DIRECTIONS FOR THIS TASK:
Each line of the data that includes "Viewport" must be copied.

MATERIAL SUPPLIED:
□ □ □

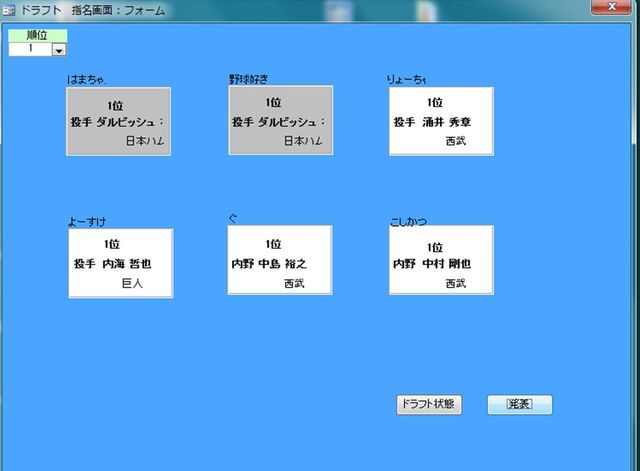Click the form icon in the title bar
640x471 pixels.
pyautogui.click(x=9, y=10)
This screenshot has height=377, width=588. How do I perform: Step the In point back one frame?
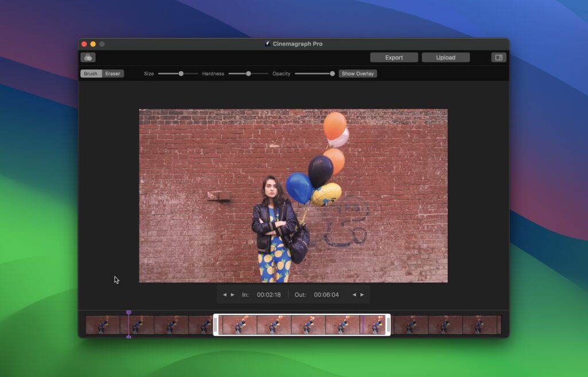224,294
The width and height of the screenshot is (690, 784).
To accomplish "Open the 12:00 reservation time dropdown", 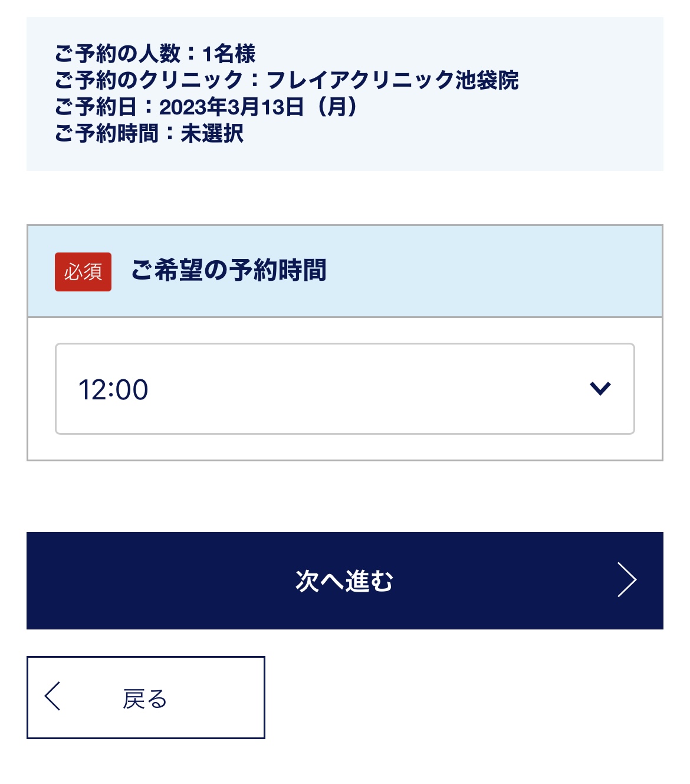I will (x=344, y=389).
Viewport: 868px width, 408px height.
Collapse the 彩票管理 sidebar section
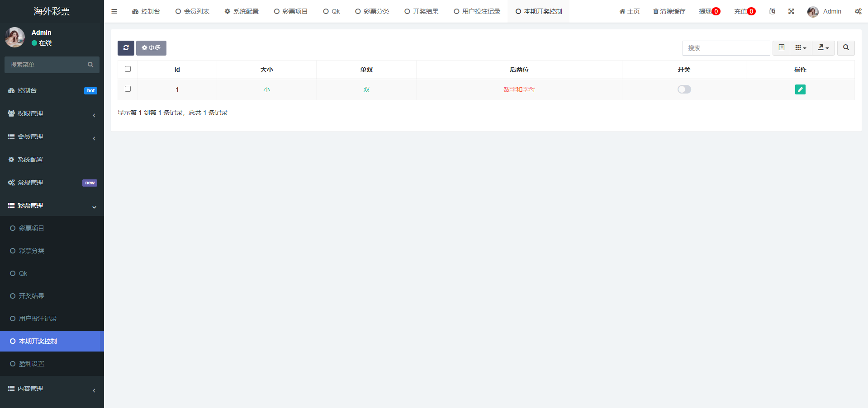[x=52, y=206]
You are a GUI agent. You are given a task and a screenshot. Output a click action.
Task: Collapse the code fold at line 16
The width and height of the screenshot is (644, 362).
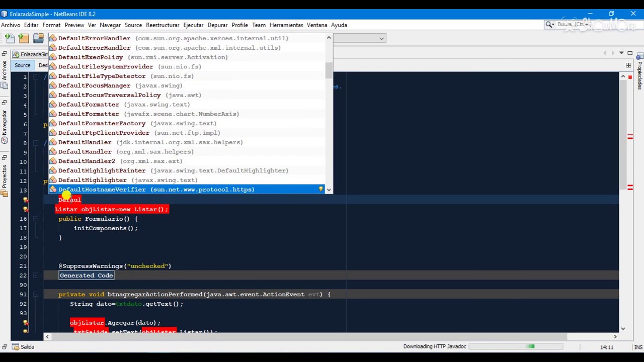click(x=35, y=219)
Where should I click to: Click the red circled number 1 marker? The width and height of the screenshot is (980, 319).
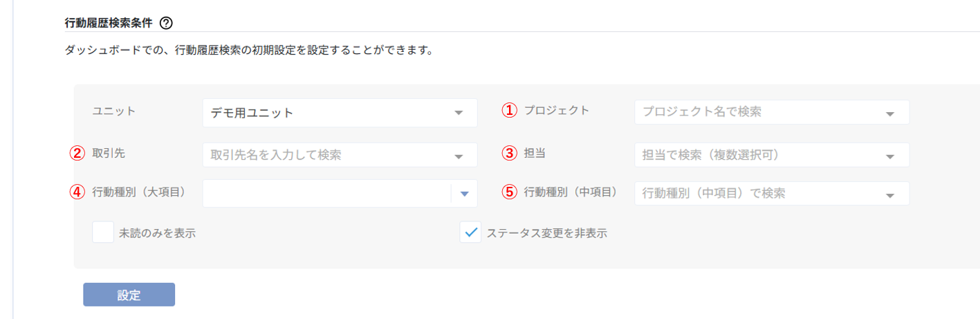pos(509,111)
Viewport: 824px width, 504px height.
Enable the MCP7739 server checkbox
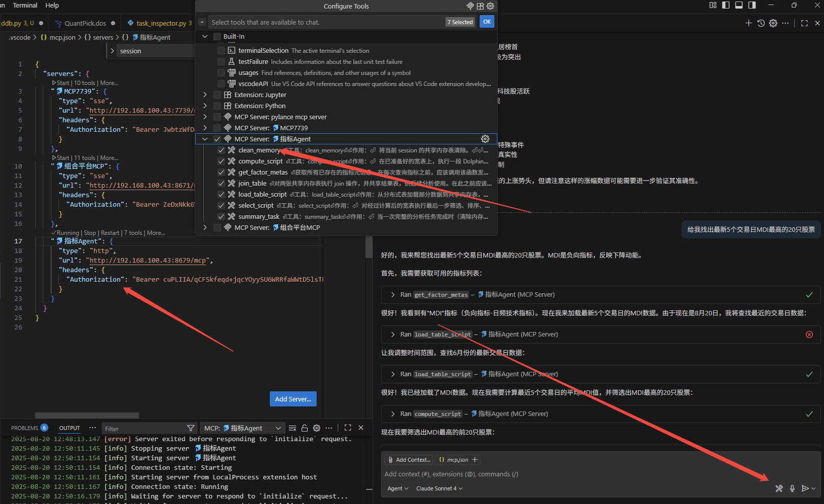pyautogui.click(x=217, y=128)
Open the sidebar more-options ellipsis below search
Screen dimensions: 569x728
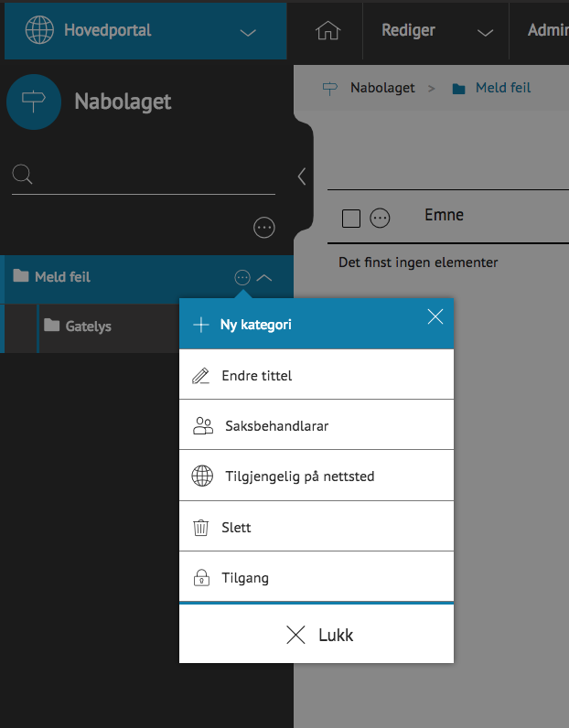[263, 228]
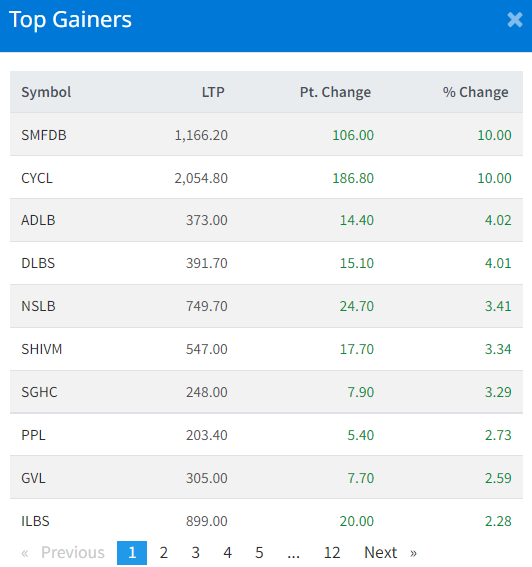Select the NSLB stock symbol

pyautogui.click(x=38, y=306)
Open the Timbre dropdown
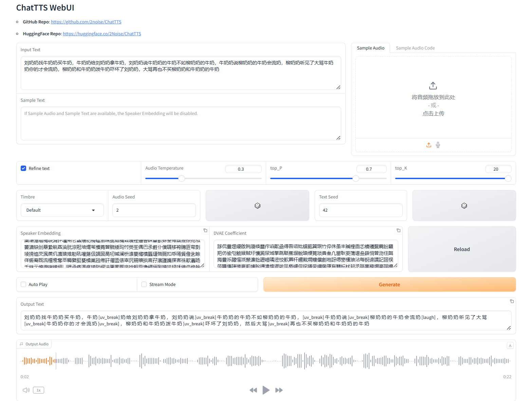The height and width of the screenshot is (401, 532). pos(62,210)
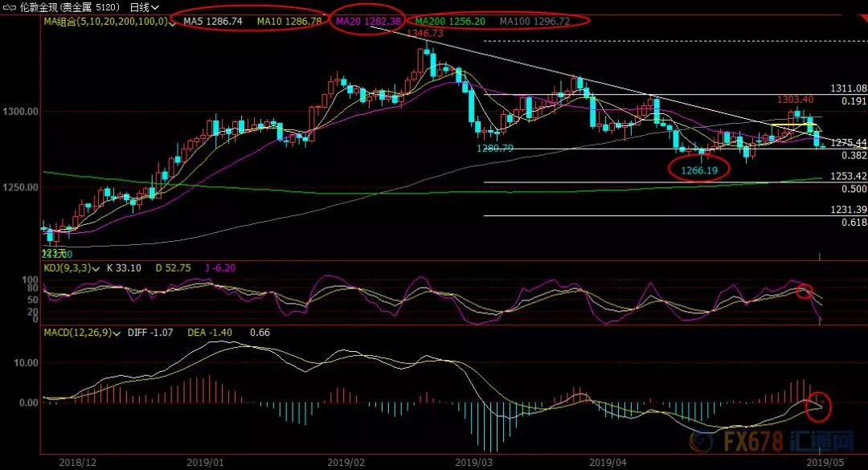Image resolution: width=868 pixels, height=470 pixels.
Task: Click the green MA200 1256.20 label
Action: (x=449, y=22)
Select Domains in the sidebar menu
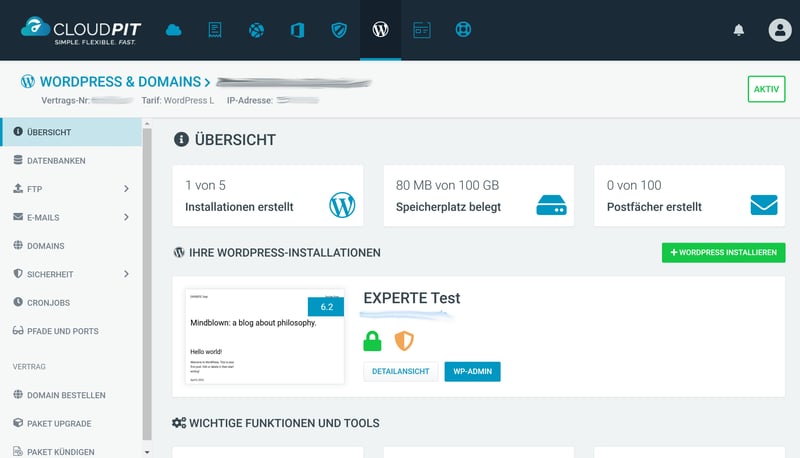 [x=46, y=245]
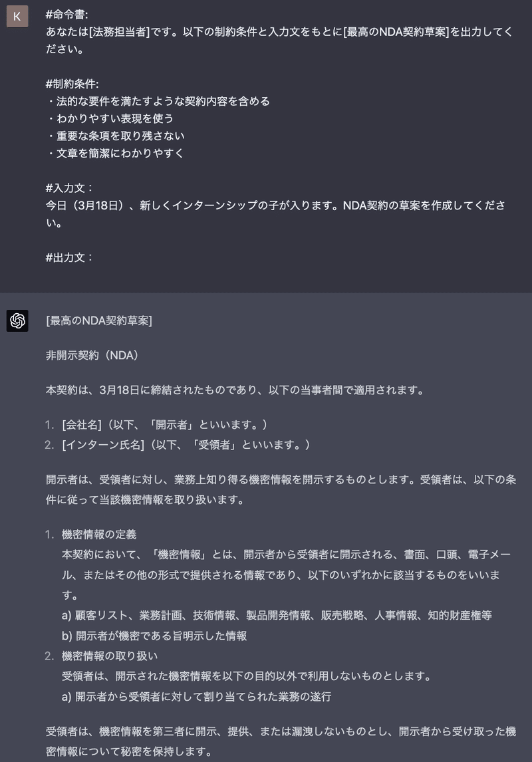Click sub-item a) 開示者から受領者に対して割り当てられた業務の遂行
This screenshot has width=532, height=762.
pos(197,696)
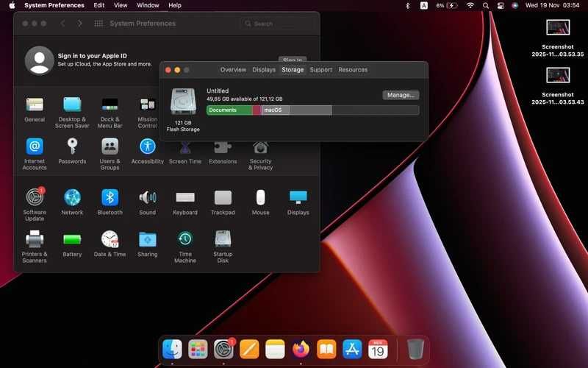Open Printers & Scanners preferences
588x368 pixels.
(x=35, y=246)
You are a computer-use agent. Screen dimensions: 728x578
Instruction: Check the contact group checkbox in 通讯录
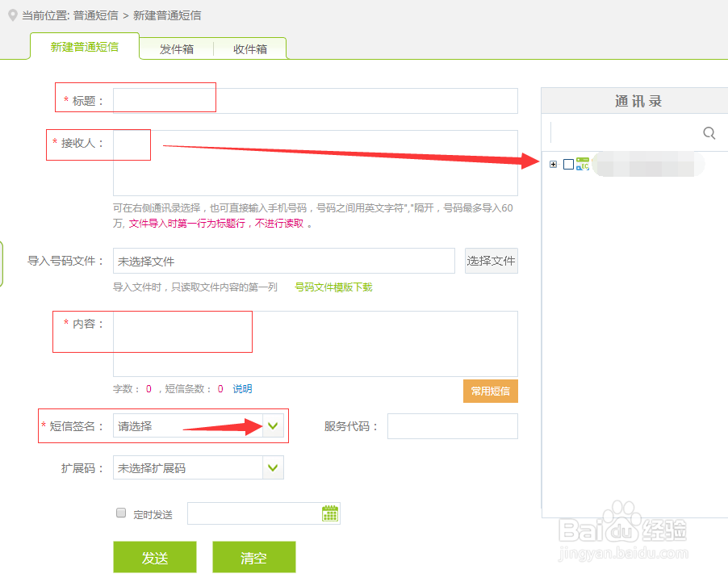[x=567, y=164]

□ □ □

RESPONSE TO THIS EXERCISE:
Viewport: 868px width, 408px height.
Viewport: 824px width, 504px height.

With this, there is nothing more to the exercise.